[WHAT IS REQUIRED] The response must reproduce every record below without alteration.

[MATERIAL TO PROCESS]
───

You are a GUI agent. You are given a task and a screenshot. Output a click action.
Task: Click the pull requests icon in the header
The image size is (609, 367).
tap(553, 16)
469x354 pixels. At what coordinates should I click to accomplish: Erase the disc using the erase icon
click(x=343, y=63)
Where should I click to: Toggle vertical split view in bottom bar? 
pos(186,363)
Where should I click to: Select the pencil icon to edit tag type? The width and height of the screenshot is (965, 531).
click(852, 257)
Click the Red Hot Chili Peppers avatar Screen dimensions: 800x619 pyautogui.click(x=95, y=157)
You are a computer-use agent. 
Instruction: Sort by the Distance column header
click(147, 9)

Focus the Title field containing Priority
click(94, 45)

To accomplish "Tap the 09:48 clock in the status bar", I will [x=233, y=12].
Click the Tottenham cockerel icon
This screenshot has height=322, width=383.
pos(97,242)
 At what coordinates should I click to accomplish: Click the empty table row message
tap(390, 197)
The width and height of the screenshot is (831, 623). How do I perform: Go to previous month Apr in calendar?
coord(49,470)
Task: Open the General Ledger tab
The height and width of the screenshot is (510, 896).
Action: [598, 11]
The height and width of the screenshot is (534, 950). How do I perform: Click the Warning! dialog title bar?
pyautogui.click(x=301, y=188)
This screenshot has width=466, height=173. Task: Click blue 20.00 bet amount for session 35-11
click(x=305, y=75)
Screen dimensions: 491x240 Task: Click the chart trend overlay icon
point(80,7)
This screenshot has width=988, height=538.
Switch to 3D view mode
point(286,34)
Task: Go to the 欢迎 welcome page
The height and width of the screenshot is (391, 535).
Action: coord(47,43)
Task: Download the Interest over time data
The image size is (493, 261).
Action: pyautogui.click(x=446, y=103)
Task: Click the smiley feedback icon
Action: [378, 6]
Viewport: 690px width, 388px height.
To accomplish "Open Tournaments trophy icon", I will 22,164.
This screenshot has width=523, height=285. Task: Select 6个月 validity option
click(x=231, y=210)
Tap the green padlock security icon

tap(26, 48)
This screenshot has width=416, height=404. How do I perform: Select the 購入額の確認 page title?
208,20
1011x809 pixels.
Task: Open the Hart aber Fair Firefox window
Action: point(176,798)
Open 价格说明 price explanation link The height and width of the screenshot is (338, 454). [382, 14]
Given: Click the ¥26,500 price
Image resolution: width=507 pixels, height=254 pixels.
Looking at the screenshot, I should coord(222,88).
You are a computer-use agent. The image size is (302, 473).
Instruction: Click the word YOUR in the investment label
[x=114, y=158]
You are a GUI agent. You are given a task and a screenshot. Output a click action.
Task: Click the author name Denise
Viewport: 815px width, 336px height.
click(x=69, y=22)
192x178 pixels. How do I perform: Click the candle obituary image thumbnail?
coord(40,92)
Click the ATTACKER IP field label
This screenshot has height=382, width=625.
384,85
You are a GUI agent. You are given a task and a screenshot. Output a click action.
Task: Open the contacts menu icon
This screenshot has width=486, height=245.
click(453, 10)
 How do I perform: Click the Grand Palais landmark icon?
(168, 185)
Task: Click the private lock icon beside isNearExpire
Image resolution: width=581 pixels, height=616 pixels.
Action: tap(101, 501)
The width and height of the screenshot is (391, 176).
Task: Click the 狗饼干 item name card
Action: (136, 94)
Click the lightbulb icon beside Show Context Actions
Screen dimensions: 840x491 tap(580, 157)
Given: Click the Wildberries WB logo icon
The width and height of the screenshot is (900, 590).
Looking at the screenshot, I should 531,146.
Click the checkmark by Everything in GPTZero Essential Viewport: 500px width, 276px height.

───

[RESPONSE TO THIS EXERCISE]
You are a GUI agent. You are given a task and a screenshot. Output a click action.
Task: Click the pull requests icon in the header
The image size is (609, 367).
tap(553, 16)
469x354 pixels. At what coordinates should I click to accomplish: Erase the disc using the erase icon
click(x=343, y=63)
Where should I click to: Toggle vertical split view in bottom bar? 
pos(186,363)
Where should I click to: Select the pencil icon to edit tag type? The width and height of the screenshot is (965, 531).
click(852, 257)
Click the Red Hot Chili Peppers avatar Screen dimensions: 800x619 pyautogui.click(x=95, y=157)
You are a computer-use agent. 
Instruction: Sort by the Distance column header
click(147, 9)

Focus the Title field containing Priority
click(94, 45)

To accomplish "Tap the 09:48 clock in the status bar", I will [x=233, y=12].
Click the Tottenham cockerel icon
This screenshot has height=322, width=383.
pos(97,242)
 At what coordinates should I click to accomplish: Click the empty table row message
tap(390, 197)
The width and height of the screenshot is (831, 623). How do I perform: Go to previous month Apr in calendar?
coord(49,470)
Task: Open the General Ledger tab
The height and width of the screenshot is (510, 896).
Action: [598, 11]
The height and width of the screenshot is (534, 950). How do I perform: Click the Warning! dialog title bar?
pyautogui.click(x=301, y=188)
This screenshot has width=466, height=173. Task: Click blue 20.00 bet amount for session 35-11
click(x=305, y=75)
Screen dimensions: 491x240 Task: Click the chart trend overlay icon
point(80,7)
This screenshot has width=988, height=538.
Switch to 3D view mode
point(286,34)
Task: Go to the 欢迎 welcome page
The height and width of the screenshot is (391, 535).
Action: coord(47,43)
Task: Download the Interest over time data
The image size is (493, 261).
Action: pyautogui.click(x=446, y=103)
Task: Click the smiley feedback icon
Action: [378, 6]
Viewport: 690px width, 388px height.
To accomplish "Open Tournaments trophy icon", I will 22,164.
This screenshot has width=523, height=285. Task: Select 6个月 validity option
click(x=231, y=210)
Tap the green padlock security icon

tap(26, 48)
This screenshot has width=416, height=404. How do I perform: Select the 購入額の確認 page title?
208,20
1011x809 pixels.
Task: Open the Hart aber Fair Firefox window
Action: point(176,798)
Open 价格说明 price explanation link The height and width of the screenshot is (338, 454). [382, 14]
Given: Click the ¥26,500 price
Image resolution: width=507 pixels, height=254 pixels.
Looking at the screenshot, I should coord(222,88).
You are a computer-use agent. The image size is (302, 473).
Instruction: Click the word YOUR in the investment label
[x=114, y=158]
You are a GUI agent. You are given a task and a screenshot. Output a click action.
Task: Click the author name Denise
Viewport: 815px width, 336px height.
click(x=69, y=22)
192x178 pixels. How do I perform: Click the candle obituary image thumbnail?
coord(40,92)
Click the ATTACKER IP field label
This screenshot has height=382, width=625.
384,85
You are a GUI agent. You are given a task and a screenshot. Output a click action.
Task: Open the contacts menu icon
This screenshot has width=486, height=245.
click(453, 10)
 How do I perform: Click the Grand Palais landmark icon?
(168, 185)
Task: Click the private lock icon beside isNearExpire
Image resolution: width=581 pixels, height=616 pixels.
Action: tap(101, 501)
The width and height of the screenshot is (391, 176).
Task: Click the 狗饼干 item name card
Action: (136, 94)
Click the lightbulb icon beside Show Context Actions
Screen dimensions: 840x491 tap(580, 157)
Given: Click the Wildberries WB logo icon
The width and height of the screenshot is (900, 590).
Looking at the screenshot, I should 531,146.
Click the checkmark by Everything in GPTZero Essential Viewport: 500px width, 276px height.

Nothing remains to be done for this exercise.